En este país no aprendemos así nos maten. Con cinco millones de parados, la deuda por las nubes y el Estado al borde de la bancarrota, al ayuntamiento de la capital no se le ocurre mejor idea que resucitar lo de las Olimpiadas, una obsesión recurrente, un aciago recuerdo de la larga noche del Cejas. Esta vez la banda de la Botella quiere celebrar los juegos del año 2020, que como pilla lejos, creen que para entonces ya se habrá acabado la crisis y las administraciones volverán a nadar en la abundancia.

Pero no, 2020 está a la vuelta de la esquina, a sólo siete años y tonelada y media de bonos del Estado al 6% de interés. Dicen que van a costar poco, mil insignificantes milloncejos que pueden arañarse de aquí y allá entre multas, tasas y basurazos varios. Total, pagan otros así que si el IBI no da más de sí pues se sube y asunto resuelto. Será por dinero. Además, el 80% de las sedes olímpicas ya están construidas. Sólo haría falta terminar el estadio de La Peineta, que hoy es lo más parecido a una escombrera, y algunas cosillas menores cuyo remate saldrá por cuatro perras gordas.

Tan convencidos están de su propia trola que han escogido como lema para la candidatura una frasecita breve, así, como muy rajoyina: “vuelta a lo fundamental”. Y volver vuelve, pero no lo fundamental, sino la burra al trigo. Se ve que los sonados fracasos de 2012 y 2016 les supieron a nada y quieren recibir el tercer bofetón. Luego ya se meterán con las de 2024, más tarde las de 2028 y, llegado el momento, las de 2032. A lo peor suena la flauta y se las dan. O no se las dan y las siguen pidiendo hasta el día del juicio final previo pago de su importe. Claro, que si Madrid termina siendo maldecida con el festejo, se habrá acabado durante varias generaciones la línea de crédito ilimitada que nuestros políticos tienen abierta a cuenta de la parida olímpica.

Por de pronto llevan gastados casi 10.000 millones, los mismos que costaron los juegos de Londres.

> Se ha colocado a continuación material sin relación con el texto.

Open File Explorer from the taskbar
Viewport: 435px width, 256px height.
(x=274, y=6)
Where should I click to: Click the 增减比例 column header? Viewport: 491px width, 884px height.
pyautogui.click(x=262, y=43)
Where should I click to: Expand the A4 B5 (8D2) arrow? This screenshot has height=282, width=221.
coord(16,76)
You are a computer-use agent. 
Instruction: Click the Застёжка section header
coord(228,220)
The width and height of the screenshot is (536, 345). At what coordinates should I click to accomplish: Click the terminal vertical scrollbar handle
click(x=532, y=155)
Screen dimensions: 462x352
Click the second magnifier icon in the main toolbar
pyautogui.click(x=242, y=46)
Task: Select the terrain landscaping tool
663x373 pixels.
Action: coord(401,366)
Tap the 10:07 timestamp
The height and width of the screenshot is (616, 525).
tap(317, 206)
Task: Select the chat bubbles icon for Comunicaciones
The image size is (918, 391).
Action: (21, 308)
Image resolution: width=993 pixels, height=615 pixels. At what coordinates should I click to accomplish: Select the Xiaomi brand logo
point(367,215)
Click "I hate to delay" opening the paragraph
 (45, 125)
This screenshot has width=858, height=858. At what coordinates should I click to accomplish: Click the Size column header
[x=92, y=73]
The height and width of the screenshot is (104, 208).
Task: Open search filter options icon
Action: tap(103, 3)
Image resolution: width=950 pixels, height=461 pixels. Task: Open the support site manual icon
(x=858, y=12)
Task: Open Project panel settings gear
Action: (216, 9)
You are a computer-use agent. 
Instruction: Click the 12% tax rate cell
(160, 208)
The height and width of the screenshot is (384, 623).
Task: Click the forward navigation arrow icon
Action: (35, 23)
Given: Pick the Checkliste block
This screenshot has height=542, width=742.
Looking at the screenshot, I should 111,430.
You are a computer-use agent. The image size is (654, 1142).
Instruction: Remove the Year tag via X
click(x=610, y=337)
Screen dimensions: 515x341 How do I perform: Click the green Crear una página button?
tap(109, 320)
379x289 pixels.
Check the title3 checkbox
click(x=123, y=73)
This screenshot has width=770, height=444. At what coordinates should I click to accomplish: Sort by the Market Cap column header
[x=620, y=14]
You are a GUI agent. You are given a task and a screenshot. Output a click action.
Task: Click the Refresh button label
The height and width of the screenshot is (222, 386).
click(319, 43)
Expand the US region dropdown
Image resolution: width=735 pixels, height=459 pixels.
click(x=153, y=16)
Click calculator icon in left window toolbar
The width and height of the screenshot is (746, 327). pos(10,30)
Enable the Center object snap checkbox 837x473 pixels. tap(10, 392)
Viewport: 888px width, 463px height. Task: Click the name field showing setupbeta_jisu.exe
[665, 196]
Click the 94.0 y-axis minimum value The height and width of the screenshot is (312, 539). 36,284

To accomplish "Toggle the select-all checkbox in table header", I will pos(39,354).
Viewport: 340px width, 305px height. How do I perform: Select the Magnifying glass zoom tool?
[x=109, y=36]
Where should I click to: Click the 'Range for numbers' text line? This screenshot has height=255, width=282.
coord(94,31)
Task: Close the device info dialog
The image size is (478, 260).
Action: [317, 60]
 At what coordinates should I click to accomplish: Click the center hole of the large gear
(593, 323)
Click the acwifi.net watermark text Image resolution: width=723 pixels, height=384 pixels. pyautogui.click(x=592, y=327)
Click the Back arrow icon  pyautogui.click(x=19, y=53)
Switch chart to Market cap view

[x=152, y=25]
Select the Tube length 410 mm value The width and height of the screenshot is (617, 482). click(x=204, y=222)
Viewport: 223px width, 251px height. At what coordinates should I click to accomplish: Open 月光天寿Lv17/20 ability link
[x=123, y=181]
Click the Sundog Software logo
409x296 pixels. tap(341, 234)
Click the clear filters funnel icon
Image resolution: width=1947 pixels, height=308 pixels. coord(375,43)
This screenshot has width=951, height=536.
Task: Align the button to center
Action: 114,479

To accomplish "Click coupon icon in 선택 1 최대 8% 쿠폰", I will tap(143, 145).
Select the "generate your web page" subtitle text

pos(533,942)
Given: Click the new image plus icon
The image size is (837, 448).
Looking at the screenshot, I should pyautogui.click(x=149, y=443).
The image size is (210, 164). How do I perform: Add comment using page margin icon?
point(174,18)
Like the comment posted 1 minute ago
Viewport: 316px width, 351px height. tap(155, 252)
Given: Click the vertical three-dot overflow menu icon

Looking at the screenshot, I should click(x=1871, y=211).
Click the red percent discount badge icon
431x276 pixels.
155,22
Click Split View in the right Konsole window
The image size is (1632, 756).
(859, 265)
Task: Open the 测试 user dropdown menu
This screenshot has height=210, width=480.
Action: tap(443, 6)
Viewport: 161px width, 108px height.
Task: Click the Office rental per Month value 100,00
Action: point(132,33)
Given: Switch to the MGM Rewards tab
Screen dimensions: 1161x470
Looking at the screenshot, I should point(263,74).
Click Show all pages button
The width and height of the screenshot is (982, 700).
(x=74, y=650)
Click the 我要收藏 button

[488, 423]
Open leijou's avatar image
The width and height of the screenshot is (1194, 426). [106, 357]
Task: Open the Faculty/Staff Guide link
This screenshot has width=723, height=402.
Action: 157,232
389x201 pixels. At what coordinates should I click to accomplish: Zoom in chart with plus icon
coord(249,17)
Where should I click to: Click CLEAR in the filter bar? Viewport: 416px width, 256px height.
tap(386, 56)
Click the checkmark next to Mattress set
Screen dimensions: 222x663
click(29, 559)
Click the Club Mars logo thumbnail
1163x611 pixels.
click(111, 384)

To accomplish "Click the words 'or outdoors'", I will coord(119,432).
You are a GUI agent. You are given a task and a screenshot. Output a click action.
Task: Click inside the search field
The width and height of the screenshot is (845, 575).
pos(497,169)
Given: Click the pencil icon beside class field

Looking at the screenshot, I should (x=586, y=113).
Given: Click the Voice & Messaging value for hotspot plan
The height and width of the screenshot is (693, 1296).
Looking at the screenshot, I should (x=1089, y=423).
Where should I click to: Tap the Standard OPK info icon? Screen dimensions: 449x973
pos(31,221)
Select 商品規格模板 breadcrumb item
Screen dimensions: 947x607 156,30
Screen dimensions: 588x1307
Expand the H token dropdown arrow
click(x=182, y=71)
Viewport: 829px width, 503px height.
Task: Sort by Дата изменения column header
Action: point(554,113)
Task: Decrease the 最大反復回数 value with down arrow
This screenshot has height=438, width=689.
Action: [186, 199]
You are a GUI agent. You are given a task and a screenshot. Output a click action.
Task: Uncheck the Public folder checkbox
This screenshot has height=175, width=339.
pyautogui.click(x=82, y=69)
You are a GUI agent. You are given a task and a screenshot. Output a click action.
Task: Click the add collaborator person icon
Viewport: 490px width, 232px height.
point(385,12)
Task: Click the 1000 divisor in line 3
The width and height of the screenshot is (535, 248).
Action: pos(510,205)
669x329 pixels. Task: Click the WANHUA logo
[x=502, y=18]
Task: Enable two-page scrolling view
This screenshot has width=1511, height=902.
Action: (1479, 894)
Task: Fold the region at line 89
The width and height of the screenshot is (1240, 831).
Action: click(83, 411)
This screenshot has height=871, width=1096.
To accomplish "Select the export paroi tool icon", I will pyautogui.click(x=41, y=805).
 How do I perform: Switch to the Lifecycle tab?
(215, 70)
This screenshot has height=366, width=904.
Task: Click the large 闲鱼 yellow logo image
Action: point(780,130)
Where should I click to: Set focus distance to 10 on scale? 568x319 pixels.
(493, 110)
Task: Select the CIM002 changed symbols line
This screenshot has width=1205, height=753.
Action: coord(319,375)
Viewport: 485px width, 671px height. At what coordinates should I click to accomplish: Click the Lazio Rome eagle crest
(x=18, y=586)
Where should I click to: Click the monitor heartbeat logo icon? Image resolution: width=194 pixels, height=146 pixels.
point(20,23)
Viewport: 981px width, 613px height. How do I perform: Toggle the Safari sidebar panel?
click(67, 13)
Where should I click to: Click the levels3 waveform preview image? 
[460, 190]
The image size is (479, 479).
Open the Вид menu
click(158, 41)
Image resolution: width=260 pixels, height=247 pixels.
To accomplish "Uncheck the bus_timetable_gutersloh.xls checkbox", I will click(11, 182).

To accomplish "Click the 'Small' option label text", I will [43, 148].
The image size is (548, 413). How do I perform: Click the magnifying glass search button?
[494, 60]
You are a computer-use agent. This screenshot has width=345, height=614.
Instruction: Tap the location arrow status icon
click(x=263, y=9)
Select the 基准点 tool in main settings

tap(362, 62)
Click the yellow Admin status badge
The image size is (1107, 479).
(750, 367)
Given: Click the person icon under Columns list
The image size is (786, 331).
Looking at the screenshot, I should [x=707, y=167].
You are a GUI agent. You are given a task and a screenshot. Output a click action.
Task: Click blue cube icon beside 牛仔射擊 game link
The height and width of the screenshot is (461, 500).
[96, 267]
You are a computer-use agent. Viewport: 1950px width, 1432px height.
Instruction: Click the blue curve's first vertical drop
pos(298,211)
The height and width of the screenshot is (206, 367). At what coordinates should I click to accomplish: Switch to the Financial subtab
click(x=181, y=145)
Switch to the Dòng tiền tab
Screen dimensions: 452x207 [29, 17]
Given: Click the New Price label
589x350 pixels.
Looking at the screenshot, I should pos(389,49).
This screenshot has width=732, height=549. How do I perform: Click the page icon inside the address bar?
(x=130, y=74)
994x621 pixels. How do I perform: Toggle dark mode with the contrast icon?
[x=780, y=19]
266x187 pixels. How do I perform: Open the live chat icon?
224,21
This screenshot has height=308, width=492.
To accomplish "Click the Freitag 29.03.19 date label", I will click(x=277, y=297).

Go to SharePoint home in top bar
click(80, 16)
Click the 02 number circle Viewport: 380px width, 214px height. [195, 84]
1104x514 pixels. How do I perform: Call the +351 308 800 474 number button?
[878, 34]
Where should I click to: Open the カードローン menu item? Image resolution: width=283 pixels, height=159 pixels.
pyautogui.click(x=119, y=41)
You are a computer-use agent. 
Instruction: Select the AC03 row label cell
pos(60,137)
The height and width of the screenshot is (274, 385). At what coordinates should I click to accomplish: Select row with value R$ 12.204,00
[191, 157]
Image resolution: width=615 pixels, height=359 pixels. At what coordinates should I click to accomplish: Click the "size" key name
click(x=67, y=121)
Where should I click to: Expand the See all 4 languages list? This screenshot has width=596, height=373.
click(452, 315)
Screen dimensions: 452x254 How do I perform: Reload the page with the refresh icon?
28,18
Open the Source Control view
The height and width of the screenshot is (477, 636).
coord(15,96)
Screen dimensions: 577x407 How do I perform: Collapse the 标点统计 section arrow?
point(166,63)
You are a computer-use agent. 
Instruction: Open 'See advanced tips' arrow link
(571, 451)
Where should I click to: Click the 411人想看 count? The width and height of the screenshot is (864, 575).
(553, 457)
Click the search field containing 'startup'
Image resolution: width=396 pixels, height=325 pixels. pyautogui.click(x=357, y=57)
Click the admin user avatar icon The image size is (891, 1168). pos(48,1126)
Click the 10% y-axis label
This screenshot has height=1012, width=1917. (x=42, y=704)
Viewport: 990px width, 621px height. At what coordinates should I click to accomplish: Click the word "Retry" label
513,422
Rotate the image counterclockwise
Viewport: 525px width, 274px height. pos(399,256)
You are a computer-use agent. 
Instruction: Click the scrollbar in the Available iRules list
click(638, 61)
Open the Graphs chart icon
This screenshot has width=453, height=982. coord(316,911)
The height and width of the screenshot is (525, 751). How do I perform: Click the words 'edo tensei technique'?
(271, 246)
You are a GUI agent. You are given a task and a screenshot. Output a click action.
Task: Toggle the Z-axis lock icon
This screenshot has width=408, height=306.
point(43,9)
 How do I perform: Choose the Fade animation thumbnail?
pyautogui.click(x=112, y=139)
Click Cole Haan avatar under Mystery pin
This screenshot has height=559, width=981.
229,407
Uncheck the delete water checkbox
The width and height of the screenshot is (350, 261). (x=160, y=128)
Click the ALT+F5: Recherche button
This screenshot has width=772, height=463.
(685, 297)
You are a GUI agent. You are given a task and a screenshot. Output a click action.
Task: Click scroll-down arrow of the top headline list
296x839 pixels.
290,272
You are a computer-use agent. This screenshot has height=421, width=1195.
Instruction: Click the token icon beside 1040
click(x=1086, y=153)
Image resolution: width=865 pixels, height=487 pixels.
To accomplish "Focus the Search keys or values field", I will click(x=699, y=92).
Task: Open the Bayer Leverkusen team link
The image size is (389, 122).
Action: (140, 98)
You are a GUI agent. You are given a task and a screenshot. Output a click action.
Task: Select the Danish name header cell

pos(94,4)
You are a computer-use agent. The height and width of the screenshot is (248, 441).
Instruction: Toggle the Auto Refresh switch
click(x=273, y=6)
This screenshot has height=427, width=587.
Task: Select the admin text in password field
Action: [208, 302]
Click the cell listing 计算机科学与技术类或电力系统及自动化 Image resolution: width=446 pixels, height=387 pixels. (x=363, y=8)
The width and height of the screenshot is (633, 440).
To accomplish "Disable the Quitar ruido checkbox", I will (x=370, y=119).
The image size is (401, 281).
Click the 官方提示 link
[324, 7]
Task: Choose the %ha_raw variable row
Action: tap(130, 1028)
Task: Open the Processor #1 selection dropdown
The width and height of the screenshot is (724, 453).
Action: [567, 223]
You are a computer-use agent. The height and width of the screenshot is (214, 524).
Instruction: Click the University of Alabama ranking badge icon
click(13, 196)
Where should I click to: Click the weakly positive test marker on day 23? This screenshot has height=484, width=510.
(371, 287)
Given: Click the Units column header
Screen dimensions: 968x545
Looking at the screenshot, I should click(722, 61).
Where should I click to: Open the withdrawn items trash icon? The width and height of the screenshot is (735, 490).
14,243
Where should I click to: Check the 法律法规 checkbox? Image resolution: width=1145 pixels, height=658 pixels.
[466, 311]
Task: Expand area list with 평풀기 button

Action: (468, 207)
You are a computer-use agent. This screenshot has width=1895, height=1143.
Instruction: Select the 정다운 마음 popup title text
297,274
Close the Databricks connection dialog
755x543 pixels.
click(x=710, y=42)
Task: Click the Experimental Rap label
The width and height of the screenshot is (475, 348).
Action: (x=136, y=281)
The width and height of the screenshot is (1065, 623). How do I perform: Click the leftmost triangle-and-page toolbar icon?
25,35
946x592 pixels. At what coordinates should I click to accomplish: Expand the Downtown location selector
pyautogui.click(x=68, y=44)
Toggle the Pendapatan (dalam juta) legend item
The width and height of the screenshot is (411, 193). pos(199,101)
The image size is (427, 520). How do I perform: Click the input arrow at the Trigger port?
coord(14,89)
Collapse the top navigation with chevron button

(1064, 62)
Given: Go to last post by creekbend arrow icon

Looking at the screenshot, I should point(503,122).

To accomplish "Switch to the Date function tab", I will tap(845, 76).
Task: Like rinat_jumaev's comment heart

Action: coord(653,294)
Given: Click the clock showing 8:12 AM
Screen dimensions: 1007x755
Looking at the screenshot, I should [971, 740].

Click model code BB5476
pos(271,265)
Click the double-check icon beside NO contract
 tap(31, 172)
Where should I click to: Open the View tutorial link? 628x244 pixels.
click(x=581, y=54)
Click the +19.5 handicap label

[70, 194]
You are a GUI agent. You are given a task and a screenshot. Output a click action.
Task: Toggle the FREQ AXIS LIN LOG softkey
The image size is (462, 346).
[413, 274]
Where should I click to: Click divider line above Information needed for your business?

Una minucia, obviamente, si lo comparamos con la deuda municipal. 7.500 millones que nos legó el Cejas a mayor gloria de sus corazonadas, y que bien podríamos utilizar como unidad de cuenta en todo lo referente al gasto municipal en Madrid. Así, si las Olimpiadas de, pongamos, el año 2036 nos terminan saliendo por 30.000 millones hablaríamos de un coste de 4 gallardones. El gallardón sería a la contabilidad estatal lo que el año luz es a la longitud. Medidas extraordinarias, la primera aplicable al espacio-tiempo absoluto einsteniano, la segunda al absoluto despilfarro gallardoniano.

Los años luz carecen de símbolo propio porque los físicos no han debido ponerse de acuerdo en elegir uno. Para evitar que algo similar suceda con los gallardones propongo algo sencillo: un botellín y una ceja debidamente simplificados para que puedan incorporarse a los teclados de los ordenadores como el símbolo del euro o el de dólar. España por fin habría aportado algo a la historia de la contabilidad.